### PROBLEM 1:
Can you output the records, from their first line up to and including the line containing "Image resolution: width=927", as a JSON list of strings with one string per line and blank lines omitted?

### PASSAGE GIVEN:
● ● ● ● ● ● ●

US: Amazon, Microsoft, Yahoo! to oppose Google book project
By Chris LefkowSat Aug 22 04:13:51 EST 2009
Fri Aug 21 18:13:51 UTC 2009
WASHINGTON, Aug 21 AFP - Google's ambitious book scanning project, already facing anti-trust scrutiny, a court review and privacy concerns, has run into another hurdle.
Amazon, Microsoft and Yahoo! are reportedly planning to join several library associations and non-profit groups in opposing Google's settlement with authors and publishers that would allow it to digitise and sell millions of books.
The New York Times and Wall Street Journal said the technology heavyweights have agreed to form what is tentatively being called the Open Book Alliance to challenge the Google Book Search project.
Google reached a class action settlement last October with the Authors Guild and the Association of American Publishers to a copyright infringement lawsuit they filed in 2005.
Under the settlement, Google agreed to pay $US125 million ($A150.3 million) to resolve outstanding claims and establish an independent Book Rights Registry, which will provide revenue from sales and advertising to authors and publishers who agree to digitise their books.

● ● ● ● ● ● ●

### RECORD LIST:
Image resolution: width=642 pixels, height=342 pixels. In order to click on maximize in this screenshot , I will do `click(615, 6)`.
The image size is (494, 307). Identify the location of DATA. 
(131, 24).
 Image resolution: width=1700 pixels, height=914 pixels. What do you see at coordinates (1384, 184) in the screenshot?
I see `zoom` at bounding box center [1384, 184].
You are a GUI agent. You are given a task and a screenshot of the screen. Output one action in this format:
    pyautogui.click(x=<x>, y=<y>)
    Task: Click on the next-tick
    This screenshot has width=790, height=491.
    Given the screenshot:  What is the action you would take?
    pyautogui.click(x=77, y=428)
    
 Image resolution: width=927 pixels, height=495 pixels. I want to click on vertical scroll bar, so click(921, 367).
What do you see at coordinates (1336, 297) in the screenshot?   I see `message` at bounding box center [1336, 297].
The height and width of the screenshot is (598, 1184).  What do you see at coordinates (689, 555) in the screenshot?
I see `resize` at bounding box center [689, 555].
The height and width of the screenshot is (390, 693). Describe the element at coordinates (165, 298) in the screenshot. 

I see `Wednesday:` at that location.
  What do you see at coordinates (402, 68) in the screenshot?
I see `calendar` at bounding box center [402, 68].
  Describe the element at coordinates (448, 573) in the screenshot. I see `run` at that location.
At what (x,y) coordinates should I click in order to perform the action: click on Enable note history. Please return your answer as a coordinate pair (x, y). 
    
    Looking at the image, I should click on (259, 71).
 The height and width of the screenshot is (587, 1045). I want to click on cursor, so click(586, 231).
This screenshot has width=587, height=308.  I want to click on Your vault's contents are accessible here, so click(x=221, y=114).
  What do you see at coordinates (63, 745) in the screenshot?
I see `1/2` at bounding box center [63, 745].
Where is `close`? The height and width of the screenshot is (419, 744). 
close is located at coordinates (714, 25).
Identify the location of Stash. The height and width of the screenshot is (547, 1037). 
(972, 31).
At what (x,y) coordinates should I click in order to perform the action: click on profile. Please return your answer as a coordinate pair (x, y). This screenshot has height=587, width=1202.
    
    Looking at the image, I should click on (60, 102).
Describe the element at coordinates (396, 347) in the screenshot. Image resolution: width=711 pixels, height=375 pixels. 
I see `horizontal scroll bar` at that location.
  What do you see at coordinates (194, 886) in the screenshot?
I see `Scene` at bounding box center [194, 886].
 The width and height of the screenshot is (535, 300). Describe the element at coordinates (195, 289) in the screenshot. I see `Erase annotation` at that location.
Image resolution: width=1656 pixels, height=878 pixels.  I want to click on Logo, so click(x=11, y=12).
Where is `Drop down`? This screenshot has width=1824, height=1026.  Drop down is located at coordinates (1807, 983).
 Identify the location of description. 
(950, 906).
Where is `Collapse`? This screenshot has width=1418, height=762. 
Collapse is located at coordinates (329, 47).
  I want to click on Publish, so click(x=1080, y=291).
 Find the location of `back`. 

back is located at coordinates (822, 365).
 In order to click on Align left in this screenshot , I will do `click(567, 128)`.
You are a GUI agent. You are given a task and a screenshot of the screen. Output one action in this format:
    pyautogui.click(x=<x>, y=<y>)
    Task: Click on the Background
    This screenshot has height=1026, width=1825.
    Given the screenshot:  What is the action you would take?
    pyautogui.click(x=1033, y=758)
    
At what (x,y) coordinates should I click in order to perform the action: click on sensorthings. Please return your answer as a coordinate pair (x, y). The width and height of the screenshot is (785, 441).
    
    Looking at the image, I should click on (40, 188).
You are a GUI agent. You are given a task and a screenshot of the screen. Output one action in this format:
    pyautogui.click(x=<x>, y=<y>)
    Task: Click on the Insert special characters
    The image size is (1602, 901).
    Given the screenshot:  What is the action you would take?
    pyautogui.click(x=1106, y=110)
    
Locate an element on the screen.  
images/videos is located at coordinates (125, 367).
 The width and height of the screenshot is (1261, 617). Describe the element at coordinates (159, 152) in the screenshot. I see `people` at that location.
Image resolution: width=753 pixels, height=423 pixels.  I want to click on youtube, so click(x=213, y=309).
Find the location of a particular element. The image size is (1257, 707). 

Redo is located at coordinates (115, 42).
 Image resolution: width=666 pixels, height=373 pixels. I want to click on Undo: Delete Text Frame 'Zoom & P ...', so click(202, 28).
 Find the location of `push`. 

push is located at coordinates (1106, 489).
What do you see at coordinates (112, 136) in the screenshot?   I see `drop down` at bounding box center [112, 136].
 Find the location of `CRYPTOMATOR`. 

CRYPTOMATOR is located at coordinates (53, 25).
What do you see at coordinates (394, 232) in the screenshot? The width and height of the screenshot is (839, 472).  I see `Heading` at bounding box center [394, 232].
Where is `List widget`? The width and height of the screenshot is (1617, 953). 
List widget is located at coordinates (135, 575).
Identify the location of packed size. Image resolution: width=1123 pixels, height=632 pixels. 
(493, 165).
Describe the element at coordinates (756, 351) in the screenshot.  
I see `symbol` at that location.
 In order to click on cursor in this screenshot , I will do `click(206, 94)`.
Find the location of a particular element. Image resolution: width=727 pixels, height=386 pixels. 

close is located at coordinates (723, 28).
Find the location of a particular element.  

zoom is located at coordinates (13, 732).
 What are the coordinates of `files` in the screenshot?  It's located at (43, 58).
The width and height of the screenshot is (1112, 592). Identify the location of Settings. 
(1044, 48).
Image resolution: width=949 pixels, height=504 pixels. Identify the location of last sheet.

● ● ● ● ● ● ●

### PROBLEM 2:
How would you render this sentence from the article on the Google book project in Spanish: "Google reached a class action settlement last October with the Authors Guild and the Association of American Publishers to a copyright infringement lawsuit they filed in 2005."

### FINAL RESULT 1:
[
  "Image resolution: width=642 pixels, height=342 pixels. In order to click on maximize in this screenshot , I will do `click(615, 6)`.",
  "The image size is (494, 307). Identify the location of DATA. ",
  "(131, 24).",
  " Image resolution: width=1700 pixels, height=914 pixels. What do you see at coordinates (1384, 184) in the screenshot?",
  "I see `zoom` at bounding box center [1384, 184].",
  "You are a GUI agent. You are given a task and a screenshot of the screen. Output one action in this format:",
  "    pyautogui.click(x=<x>, y=<y>)",
  "    Task: Click on the next-tick",
  "    This screenshot has width=790, height=491.",
  "    Given the screenshot:  What is the action you would take?",
  "    pyautogui.click(x=77, y=428)",
  " Image resolution: width=927 pixels, height=495 pixels. I want to click on vertical scroll bar, so click(921, 367)."
]

### FINAL RESULT 2:
Google alcanzó el pasado octubre un acuerdo de demanda colectiva con el Authors Guild y la Association of American Publishers sobre una demanda por infracción de derechos de autor que estos presentaron en 2005.